The pope didn’t limit his focus to the Middle East, but offered a tour d’horizon of the world based on the map of his trips in 2019: from Panama in January to Thailand and Japan in November. Francis lamented the situation of conflict in many regions of the globe: “Sadly, the new year does not seem to be marked by encouraging signs, as much as by heightened tensions and acts of violence.” Another gesture to these times was his special mention of Australia—a country he did not visit—and its catastrophic wildfires. This of course aligns with Francis’s emphasis on environmental issues, a focus of the Synod for the Amazon last October, when he said that “the urgency of this ecological conversion seems not to have been grasped by international politics, where the response to the problems raised by global issues such as climate change remains very weak and a source of grave concern.” Francis also addressed Latin America in his 2020 speech, highlighting the crisis in Venezuela in particular. It must be said that during the papacy of this first Latin American pope, economic and political conditions in the region from which he hails have deteriorated considerably.

If today the papacy remains one of the few proponents of multilateralism and of the role of international organizations, it is thanks in part to Vatican I and how it helped lead to Vatican II.

The speech was also an opportunity for Francis to describe the global role of the Vatican and the papacy in broader terms: “Peace and integral human development are in fact the principal aim of the Holy See in its involvement in the field of diplomacy.” On nuclear weapons, this pope continues to be more forthright than his predecessors. “A world ‘without nuclear weapons is possible and necessary,’” he said, repeating his previous moral condemnation not only of their use but also of mere possession—a position that has been met with strange indifference in the United States, where there was strident reaction to Amoris laetitia on divorced and remarried Catholics and to the revision on capital punishment in the text of the Catechism.

Francis also commented on the dangers and discrimination women suffer globally, a topic on which he has generally echoed his predecessors rather than speaking with his own voice. “It is my hope that the invaluable role of women in society may be increasingly acknowledged worldwide and that all forms of injustice, discrimination, and violence against women come to an end,” he said. We’ll see if the Church follows suit, though there have been some recent signs of movement, judging from what’s getting published lately in official Curia-vetted news outlets.
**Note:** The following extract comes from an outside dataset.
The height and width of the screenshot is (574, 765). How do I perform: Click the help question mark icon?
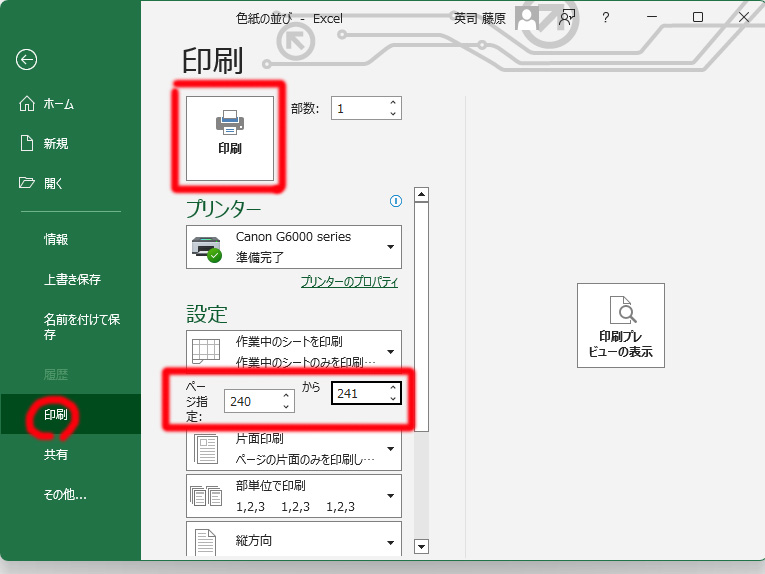tap(606, 17)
Francis also spoke of the sex-abuse crisis, which in the last two years has become a global Catholic problem, and restated a promise to cooperate with civil justice and law enforcement: “The Holy See has renewed its commitment to bring to light abuses already committed and to ensure the protection of minors through a wide range of norms for dealing with such cases in accordance with canon law and in cooperation with civil authorities on the local and international level.”
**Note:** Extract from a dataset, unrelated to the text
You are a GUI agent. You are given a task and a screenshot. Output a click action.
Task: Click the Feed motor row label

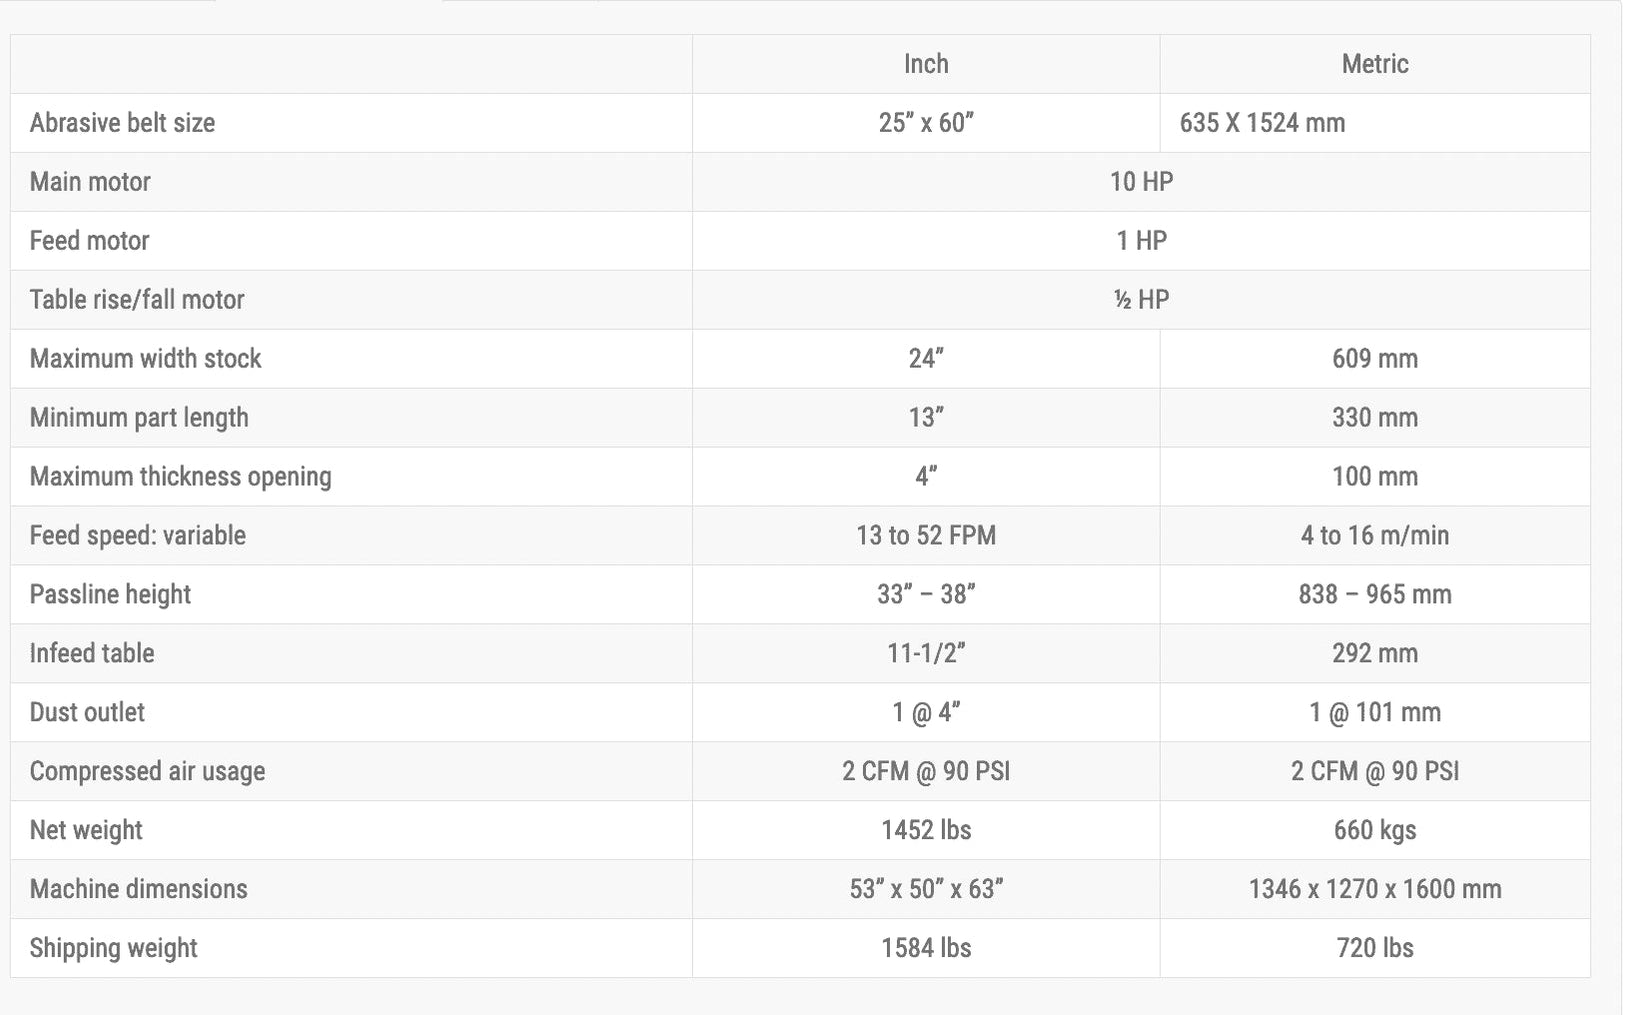pyautogui.click(x=89, y=241)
Francis also cited a number of notable anniversaries particularly important to understanding the papal multilateralism of the contemporary era: the anniversary of the United Nations (1945), of the Holy See as an observer to the Council of Europe and the establishment of diplomatic relations with the then European Communities (1970), of the Helsinki Final Act that concluded the Conference on Security and Co-operation in Europe (1975), and of the fall of the Berlin Wall (November 1989). He did not mention the 150th anniversary of the First Vatican Council, which with its sanctioning of papal infallibility complicates its theological and political memorializing. But he could have: the internationalization of the “Roman question,” adopted initially as a strategic response to the loss of the Papal States, culminating with the loss of Rome in September 1870, opened a new phase in the history of the papacy. Beginning especially with Leo XIII, the papacy became an agent of mediation in international situations and for humanitarian causes. If today the papacy remains one of the few proponents of multilateralism and of the role of international organizations, it is thanks in part to Vatican I and how it helped lead to Vatican II. And now, in 2020, as Francis’s speech made clear, Catholicism remains committed to international cooperation and dialogue. The Holy See seems to be one of the few global actors that remembers the dark lessons of the last century’s nationalist and authoritarian catastrophes.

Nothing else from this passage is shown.